Conservative Justice Antonin Scalia died in 2016, but the GOP-controlled Senate refused to hold a vote or a hearing on Obama’s nominee to replace him, Merrick Garland. The GOP Senate then did confirm Trump’s chosen nominee.
The Biden administration said earlier this month that the president seeks no influence over Breyer’s decision, even as the justice faces mounting pressure from progressive groups to step down.
“He believes that’s a decision Justice Breyer will make when he decides it’s time to no longer serve on the Supreme Court,” White House press secretary Jen Psaki told reporters, adding that she was not aware of any conversations between the president and the justices since he entered the White House.

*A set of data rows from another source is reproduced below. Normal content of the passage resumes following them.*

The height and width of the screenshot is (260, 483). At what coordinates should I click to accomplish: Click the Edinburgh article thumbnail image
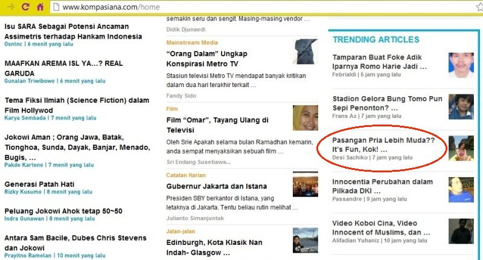[x=305, y=240]
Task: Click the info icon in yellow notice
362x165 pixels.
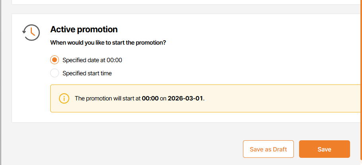Action: pos(64,98)
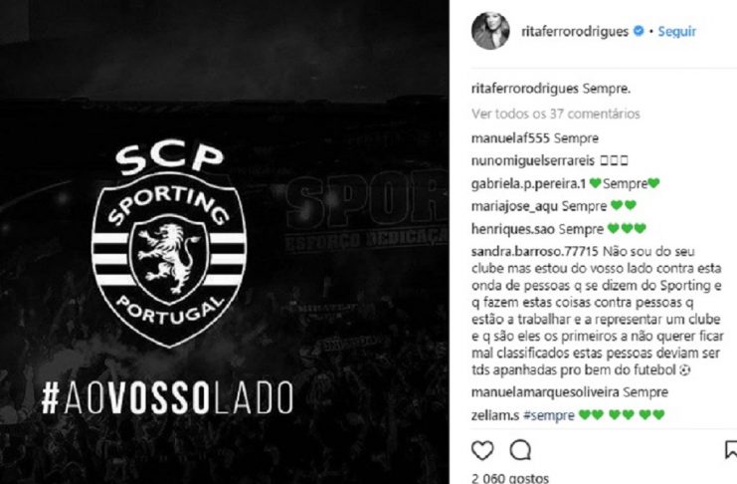Like the post with the heart icon
The image size is (737, 484).
pos(482,450)
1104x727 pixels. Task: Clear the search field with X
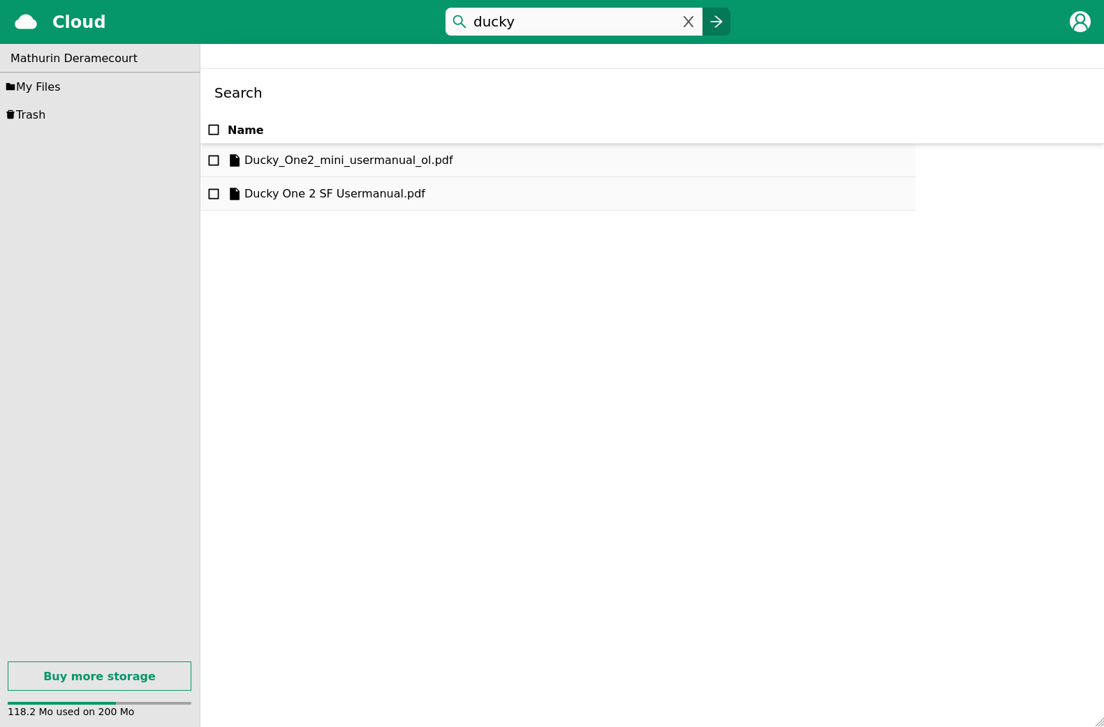click(x=688, y=22)
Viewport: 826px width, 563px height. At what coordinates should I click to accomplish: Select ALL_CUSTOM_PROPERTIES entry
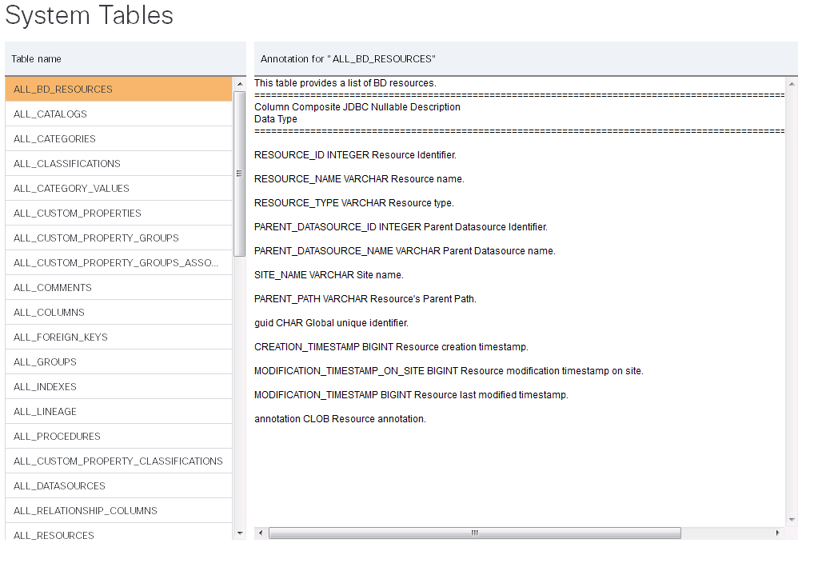pyautogui.click(x=118, y=213)
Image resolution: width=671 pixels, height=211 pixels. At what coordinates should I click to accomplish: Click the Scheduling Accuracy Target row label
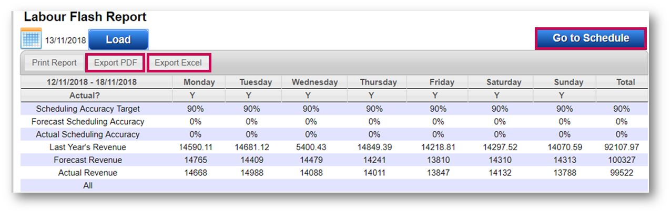(x=88, y=109)
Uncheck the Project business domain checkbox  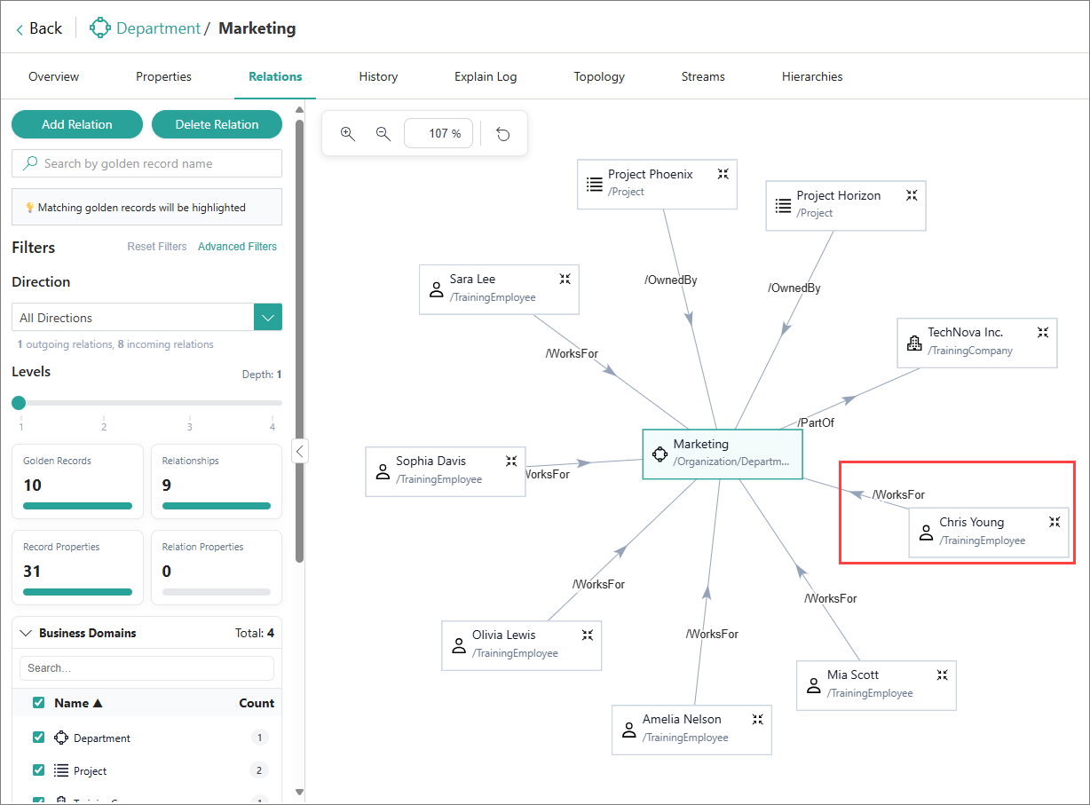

At the same time, Biden has made no secret of his desire to diversify the bench, having pledged during the 2020 campaign to nominate the first Black female Supreme Court justice. Many court watchers believe he will choose Ketanji Brown Jackson, a former Breyer clerk who is a federal district court judge in D.C. and is now Biden’s nominee to the D.C. Circuit Court of Appeals.
If Jackson, 50, were ultimately seated on the Supreme Court, she would become the youngest member of a rejuvenated liberal wing that would count Justices Sonia Sotomayor, 66, and Elena Kagan, 61, as its oldest members.
Breyer is the court’s oldest justice, born a decade before his next oldest colleague, Justice Clarence Thomas, 72, the court’s most conservative member.
But unlike Ginsburg — who faced multiple bouts of cancer before finally succumbing to the disease — Breyer has had no known health scares, other than a shoulder fracture he sustained in a 2013 bicycle accident. And by all outward indications, Breyer still enjoys the job.
Some court watchers who spoke to The Hill think Breyer may remain on the court for another year. They note that he already hired a full set of clerks for next term, and barring some unforeseen circumstances, Democrats would still control the Senate in summer 2022.
“If Breyer thinks he can still do the job well and he enjoys it, why leave?” said Ben Johnson, a law professor at Penn State University. “It’s every lawyer’s dream gig!”
Others believe his departure is more imminent. Harvard Law professor Mark Tushnet said he expects Breyer to announce his retirement in coming months, putting the odds in the 70-percent range.
“If so, I’d assume that he’ll make the decision in his own mind fairly soon, and might have done so already,” he added, “then inform the White House roughly in early June, and release his letter to the president shortly after the term ends.”
Brianne Gorod, a former Breyer clerk who now serves as chief counsel at the progressive nonprofit firm Constitutional Accountability Center, declined to offer a prediction on the possibility of Breyer’s retirement, but said his legacy on American law is already visible.
“Justice Breyer believes deeply that our Constitution was adopted to establish a government that would work for the American people,” she said, “and that belief shapes his approach to judging.”